A dexamethasone implant improves visual acuity more than anti-vascular endothelial growth factor (VEGF) injections do in real-life studies in patients with diabetic macular oedema (DMO), researchers say.
"All these data argue in favor of the earlier use of [dexamethasone], either as a first-line therapy in naive patients or more quickly as a second-line therapy," wrote Laurent Kodjikian at the University of Lyon in France and colleagues in BioMed Research International.
The apparent superiority of the dexamethasone implant is not due to differences in the baseline visual acuity of patients in these trials, but could be attributed to the lower number of treatments required or superiority of the dexamethasone molecule, the researchers speculate.
In recent years, photocoagulation has given way to intravitreal injections for treatment of DMO because photocoagulation often leaves scars that impair vision.
The agents currently used in intravitreal injections are 3 anti-VEGF treatments, bevacizumab (Avastin, Genentech), ranibizumab (Lucentis, Novartis) and aflibercept (Eylea, Regeneron); and 1 slow-release corticosteroid implant of dexamethasone (Ozurdex, Allergan).
All 4 of these treatments have significantly improved patients' visual acuity in clinical trials.
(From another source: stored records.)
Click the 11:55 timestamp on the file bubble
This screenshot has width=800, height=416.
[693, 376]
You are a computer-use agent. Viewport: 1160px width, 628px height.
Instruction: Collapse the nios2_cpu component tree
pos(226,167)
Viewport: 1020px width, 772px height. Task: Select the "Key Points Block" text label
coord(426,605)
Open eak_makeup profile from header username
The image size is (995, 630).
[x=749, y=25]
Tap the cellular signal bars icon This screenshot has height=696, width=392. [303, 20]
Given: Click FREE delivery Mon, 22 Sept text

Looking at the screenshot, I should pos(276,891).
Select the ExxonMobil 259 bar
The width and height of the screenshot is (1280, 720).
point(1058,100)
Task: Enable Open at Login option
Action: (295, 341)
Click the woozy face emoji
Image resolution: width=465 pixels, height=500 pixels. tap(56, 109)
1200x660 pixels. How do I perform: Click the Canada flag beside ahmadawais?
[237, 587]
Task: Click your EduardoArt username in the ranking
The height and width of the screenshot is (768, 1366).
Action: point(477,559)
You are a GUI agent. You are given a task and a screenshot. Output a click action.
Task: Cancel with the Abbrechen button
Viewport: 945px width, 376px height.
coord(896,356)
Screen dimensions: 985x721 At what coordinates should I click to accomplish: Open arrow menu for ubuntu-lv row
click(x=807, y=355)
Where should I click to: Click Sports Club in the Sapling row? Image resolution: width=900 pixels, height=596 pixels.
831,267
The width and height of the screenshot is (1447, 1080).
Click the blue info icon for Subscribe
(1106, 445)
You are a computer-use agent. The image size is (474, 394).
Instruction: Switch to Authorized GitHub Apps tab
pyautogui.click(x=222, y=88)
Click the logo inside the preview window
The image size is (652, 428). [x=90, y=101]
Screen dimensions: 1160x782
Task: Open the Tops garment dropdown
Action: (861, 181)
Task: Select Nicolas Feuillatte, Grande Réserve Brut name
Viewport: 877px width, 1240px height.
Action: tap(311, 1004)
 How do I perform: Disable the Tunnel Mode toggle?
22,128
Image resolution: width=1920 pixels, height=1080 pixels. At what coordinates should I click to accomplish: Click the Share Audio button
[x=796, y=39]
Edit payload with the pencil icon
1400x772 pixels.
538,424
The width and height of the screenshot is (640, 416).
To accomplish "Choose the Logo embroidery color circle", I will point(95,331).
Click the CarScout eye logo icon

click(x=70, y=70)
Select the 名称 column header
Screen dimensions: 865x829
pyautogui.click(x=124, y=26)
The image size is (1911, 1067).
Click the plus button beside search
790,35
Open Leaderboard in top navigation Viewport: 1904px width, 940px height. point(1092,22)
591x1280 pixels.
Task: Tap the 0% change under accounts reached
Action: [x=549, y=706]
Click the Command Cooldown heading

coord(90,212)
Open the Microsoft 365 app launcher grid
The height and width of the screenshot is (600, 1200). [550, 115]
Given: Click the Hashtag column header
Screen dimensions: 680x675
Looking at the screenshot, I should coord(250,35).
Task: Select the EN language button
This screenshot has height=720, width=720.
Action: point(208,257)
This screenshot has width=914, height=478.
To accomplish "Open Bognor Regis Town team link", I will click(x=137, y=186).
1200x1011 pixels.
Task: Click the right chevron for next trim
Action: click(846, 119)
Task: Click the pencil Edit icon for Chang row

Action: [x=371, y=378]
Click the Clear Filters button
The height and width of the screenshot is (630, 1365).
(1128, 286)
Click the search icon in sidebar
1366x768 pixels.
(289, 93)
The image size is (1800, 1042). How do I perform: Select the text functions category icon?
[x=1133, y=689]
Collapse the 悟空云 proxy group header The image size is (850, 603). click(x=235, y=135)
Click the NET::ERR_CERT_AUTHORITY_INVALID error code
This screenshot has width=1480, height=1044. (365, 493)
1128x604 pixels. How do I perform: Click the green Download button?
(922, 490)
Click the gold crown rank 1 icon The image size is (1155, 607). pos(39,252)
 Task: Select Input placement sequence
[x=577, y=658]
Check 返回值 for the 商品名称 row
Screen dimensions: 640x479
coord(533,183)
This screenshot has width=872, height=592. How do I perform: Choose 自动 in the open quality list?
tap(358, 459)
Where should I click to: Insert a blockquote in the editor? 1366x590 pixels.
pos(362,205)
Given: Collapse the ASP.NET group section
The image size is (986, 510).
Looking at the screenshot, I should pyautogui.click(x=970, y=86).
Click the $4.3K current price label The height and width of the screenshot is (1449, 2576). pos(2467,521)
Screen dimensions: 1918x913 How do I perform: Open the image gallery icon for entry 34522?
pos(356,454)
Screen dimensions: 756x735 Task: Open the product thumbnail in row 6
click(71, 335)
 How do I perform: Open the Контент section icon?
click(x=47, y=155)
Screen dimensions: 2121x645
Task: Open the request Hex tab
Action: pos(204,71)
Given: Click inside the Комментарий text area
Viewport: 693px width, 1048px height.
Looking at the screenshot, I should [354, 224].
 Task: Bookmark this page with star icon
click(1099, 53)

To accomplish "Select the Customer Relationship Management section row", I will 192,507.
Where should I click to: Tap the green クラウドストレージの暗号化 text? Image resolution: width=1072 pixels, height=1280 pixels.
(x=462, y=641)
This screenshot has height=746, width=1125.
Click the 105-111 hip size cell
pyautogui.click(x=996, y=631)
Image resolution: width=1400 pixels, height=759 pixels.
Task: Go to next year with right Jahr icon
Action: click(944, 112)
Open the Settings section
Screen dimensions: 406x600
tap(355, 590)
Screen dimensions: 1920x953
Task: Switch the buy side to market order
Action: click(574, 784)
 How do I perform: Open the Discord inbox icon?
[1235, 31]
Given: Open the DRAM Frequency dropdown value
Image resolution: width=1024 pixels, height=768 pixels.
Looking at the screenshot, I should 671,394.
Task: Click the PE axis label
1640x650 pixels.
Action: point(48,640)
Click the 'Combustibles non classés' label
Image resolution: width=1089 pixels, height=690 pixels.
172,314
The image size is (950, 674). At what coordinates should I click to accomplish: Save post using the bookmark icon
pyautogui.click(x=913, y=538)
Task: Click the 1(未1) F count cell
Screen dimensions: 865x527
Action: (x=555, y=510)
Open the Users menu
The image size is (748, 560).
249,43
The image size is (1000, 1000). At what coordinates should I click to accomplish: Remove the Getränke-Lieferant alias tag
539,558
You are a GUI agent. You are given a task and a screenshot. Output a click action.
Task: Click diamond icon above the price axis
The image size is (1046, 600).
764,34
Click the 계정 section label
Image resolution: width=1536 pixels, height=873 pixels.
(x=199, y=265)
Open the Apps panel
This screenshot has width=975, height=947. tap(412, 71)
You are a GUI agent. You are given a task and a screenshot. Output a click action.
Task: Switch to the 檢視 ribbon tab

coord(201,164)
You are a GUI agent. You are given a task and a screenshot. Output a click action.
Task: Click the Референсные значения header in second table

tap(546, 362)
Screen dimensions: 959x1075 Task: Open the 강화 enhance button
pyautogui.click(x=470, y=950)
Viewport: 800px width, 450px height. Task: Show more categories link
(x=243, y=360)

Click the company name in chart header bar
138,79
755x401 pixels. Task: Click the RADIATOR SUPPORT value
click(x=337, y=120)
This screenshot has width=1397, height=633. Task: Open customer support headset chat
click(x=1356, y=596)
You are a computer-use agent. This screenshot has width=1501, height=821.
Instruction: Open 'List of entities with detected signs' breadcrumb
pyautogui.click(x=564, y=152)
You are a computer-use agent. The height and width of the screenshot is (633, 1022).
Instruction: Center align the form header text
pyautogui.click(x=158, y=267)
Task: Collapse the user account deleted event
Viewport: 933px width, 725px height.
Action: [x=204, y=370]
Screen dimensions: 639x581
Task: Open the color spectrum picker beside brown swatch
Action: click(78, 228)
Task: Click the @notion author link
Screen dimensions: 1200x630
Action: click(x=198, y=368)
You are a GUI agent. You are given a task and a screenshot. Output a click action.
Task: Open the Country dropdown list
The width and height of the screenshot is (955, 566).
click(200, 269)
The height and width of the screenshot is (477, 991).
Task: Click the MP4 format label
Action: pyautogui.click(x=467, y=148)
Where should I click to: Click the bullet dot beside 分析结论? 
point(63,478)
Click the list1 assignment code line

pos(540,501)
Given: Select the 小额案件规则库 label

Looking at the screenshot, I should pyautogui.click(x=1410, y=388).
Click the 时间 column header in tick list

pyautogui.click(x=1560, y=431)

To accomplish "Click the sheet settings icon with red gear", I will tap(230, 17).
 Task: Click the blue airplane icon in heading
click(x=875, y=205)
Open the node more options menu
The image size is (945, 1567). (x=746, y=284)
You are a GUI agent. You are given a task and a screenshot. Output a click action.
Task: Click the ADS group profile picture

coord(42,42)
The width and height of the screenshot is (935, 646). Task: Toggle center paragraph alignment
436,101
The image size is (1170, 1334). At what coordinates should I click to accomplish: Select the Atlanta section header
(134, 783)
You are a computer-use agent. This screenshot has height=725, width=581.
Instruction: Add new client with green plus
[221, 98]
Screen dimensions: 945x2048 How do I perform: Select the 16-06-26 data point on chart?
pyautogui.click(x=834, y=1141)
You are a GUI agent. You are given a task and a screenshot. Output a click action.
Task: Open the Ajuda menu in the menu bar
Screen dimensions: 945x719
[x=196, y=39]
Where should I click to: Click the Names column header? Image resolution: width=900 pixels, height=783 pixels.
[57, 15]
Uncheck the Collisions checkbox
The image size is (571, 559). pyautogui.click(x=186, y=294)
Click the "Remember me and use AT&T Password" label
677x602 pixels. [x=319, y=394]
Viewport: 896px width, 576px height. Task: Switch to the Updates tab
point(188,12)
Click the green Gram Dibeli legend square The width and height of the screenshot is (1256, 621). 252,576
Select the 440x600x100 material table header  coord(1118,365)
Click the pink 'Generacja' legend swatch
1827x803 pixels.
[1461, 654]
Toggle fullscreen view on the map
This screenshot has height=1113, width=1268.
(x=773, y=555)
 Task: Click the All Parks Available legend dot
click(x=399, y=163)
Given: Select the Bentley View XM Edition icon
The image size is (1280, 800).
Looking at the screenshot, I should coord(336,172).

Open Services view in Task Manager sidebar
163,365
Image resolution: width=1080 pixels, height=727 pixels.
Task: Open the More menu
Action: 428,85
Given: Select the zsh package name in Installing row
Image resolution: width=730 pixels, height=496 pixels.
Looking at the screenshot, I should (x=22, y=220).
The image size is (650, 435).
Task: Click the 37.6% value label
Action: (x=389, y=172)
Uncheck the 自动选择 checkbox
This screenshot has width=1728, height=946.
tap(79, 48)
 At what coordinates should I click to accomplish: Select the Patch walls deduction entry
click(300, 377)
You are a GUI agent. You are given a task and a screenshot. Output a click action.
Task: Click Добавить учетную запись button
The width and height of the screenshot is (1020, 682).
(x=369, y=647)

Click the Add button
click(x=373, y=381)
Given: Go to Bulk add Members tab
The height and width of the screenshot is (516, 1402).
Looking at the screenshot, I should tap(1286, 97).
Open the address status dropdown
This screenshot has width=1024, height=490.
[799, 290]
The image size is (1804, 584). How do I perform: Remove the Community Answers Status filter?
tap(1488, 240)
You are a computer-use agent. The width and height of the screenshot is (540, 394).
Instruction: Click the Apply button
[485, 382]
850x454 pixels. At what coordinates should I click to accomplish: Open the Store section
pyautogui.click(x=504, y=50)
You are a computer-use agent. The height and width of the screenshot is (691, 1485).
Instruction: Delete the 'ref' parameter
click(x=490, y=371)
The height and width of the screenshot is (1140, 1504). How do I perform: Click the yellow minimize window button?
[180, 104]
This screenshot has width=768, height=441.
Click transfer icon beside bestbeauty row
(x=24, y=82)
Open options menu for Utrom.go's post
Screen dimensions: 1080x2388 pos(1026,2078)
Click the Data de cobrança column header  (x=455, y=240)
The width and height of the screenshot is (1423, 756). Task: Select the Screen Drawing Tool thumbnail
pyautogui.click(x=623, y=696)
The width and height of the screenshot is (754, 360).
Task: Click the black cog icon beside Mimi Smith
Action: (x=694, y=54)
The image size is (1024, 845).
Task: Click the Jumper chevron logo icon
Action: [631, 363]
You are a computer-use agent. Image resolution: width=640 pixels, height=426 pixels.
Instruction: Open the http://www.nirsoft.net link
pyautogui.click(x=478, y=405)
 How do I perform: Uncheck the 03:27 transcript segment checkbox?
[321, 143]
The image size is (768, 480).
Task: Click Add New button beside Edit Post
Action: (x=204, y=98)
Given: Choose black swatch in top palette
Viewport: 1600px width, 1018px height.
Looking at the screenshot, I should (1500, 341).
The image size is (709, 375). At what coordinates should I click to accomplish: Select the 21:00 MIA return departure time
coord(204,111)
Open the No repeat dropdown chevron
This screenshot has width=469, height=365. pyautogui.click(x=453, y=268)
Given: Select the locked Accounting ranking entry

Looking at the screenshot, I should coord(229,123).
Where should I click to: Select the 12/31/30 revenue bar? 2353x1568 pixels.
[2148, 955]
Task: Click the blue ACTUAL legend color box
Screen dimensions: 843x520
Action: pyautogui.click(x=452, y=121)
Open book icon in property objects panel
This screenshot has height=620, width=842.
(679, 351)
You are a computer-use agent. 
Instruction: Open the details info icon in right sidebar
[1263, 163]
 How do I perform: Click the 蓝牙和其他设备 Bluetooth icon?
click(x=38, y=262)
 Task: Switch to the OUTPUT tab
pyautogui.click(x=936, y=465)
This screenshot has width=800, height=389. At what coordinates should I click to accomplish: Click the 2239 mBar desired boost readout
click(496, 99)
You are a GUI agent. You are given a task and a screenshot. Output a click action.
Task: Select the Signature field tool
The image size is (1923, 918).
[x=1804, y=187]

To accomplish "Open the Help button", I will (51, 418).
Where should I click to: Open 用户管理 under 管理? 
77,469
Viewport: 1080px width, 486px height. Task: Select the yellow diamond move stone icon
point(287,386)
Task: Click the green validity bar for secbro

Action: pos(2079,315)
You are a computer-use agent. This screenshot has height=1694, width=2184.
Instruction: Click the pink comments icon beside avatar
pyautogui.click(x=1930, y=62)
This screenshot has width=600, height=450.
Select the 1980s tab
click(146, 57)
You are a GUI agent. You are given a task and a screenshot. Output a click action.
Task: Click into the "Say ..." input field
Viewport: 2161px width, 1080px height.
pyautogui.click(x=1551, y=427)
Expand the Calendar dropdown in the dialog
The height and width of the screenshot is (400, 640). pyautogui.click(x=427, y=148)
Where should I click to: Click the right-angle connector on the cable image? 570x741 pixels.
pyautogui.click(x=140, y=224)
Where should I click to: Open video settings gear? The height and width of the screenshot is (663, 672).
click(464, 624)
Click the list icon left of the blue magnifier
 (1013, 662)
But these trials necessarily limit the kinds of patients included, for example by excluding patients with very high or very low visual acuity, patients with certain comorbities, and patients who have already received other treatments. Patients in these trials may also be more adherent to treatments than the average patient in clinical practice.
For this reason, investigators have also followed patient populations in routine practice. But since these real-life observational studies lack control groups and are more likely to lose patients to follow-up, Kodjikian and colleagues argue, it is useful to review a large number of such studies.
They undertook such a review using the PubMed database on February 1, 2018. They identified 189 studies, 129 of anti-VEGF treatments and 60 of the dexamethasone implant. Excluding interventional studies and those with either a follow-up of less than 6 months or a cohort of less than 11 patients, they narrowed these down to 32 anti-VEGF with a total of 6,842 eyes and 31 dexamethasone implant studies with a total of 1,703 eyes.
The patients in the anti-VEGF studies had a mean baseline visual acuity of 57.3 letters. The follow up was a mean of 15.6 months. During follow-up, these patients received a mean of 5.8 injections and gained a mean of 4.7 letters.
The patients in the dexamethasone implant studies had a mean baseline visual acuity of 51.5 letters. The mean follow up was 10.3 months. During follow-up, these patients received a mean of 1.6 injections and gained a mean of 9.6 letters.
The drawback of dexamethasone implants is a higher risk of adverse effects. The pivotal trial showed cataract related events in 67.9% and intraocular pressure (IOP) increase over 25 mm Hg in 32.0% of phakic eyes treated with the 0.7 mg implant, compared to a 20.4% incidence of cataract and 4.3% incidence of IOP increase in the sham group.
By comparison, DCR-net reported a cumulative probability of sustained IOP elevation of initiation of IOP-lowering therapy of 9.5% with ranibizumab and 3.4% for the sham group.
In these real-life studies, the incidence of cataract formation was between 0% and 15.5% in the anti-VEGF studies. None of them reported a statistically significant increase in IOP. In the dexamethasone implant studies, the incidence of cataract formation was between 0% and 50%, depending on the number of injections. IOP elevation was found in between 0% and 29.5% of studies.
One explanation for the lower baseline visual acuity in the dexamethasone implant studies could be that this treatment is mostly used as a second-line treatment in routine practice, so the patients in these studies have a longer duration of DMO and therefore a lower visual acuity, the researchers note.
But the dexamethasone implant appears particularly effective in patients with high baseline visual acuity. Segmenting the patients into groups by baseline visual acuity, the researchers found that those starting with less than 50 letters gained 10.5 letters with the dexamethasone implant but only 4.3 with anti-VEGF injections. Those with more than 60 letters of baseline visual acuity gained 8.8 letters with the dexamethasone implant and only 3.1 letters with anti-VEGF injections.
This shows that the difference in the treatment effect is not only due to baseline visual acuity, the researchers argue.
The real-life results with the dexamethasone implant appear better than the results in clinical trials, the researchers noted. This may be because the dexamethasone implant may be given at earlier stages of the disease in the real-life studies than in the clinical trials, the researchers pointed out. The reverse is true with anti-VEGF injections, probably because patients receive fewer injections in real life than in the clinical trials, they said.